#### [YOUR INSTRUCTIONS]
Duplicate the records between the line holding "Image resolution: width=399" and the line holding "I will 197,68.", inclusive.

#####

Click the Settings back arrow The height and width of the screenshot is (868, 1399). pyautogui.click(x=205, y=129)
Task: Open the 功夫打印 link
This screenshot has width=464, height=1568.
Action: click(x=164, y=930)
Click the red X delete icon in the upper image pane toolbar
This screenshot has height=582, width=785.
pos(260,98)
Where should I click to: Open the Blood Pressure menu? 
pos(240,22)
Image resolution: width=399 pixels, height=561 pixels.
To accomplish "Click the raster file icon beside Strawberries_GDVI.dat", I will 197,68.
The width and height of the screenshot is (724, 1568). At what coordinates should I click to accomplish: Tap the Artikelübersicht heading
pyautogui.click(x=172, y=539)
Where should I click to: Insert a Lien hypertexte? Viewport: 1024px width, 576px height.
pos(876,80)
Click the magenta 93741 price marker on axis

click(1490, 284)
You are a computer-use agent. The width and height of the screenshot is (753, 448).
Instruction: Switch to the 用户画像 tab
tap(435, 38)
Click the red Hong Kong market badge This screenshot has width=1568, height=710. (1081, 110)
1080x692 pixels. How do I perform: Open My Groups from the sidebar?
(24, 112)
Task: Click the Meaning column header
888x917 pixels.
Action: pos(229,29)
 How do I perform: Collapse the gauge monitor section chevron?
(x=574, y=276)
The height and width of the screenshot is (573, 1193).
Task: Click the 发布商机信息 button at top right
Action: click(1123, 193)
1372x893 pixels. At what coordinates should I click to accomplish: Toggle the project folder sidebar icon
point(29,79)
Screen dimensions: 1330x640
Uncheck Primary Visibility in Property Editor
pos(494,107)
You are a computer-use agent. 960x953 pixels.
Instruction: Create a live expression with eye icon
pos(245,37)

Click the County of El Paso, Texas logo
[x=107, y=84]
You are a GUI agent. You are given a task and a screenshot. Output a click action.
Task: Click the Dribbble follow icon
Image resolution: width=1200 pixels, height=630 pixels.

#####

#### [SOLUTION FOR THIS PROBLEM]
Image resolution: width=399 pixels, height=561 pixels.
To accomplish "Click the raster file icon beside Strawberries_GDVI.dat", I will 197,68.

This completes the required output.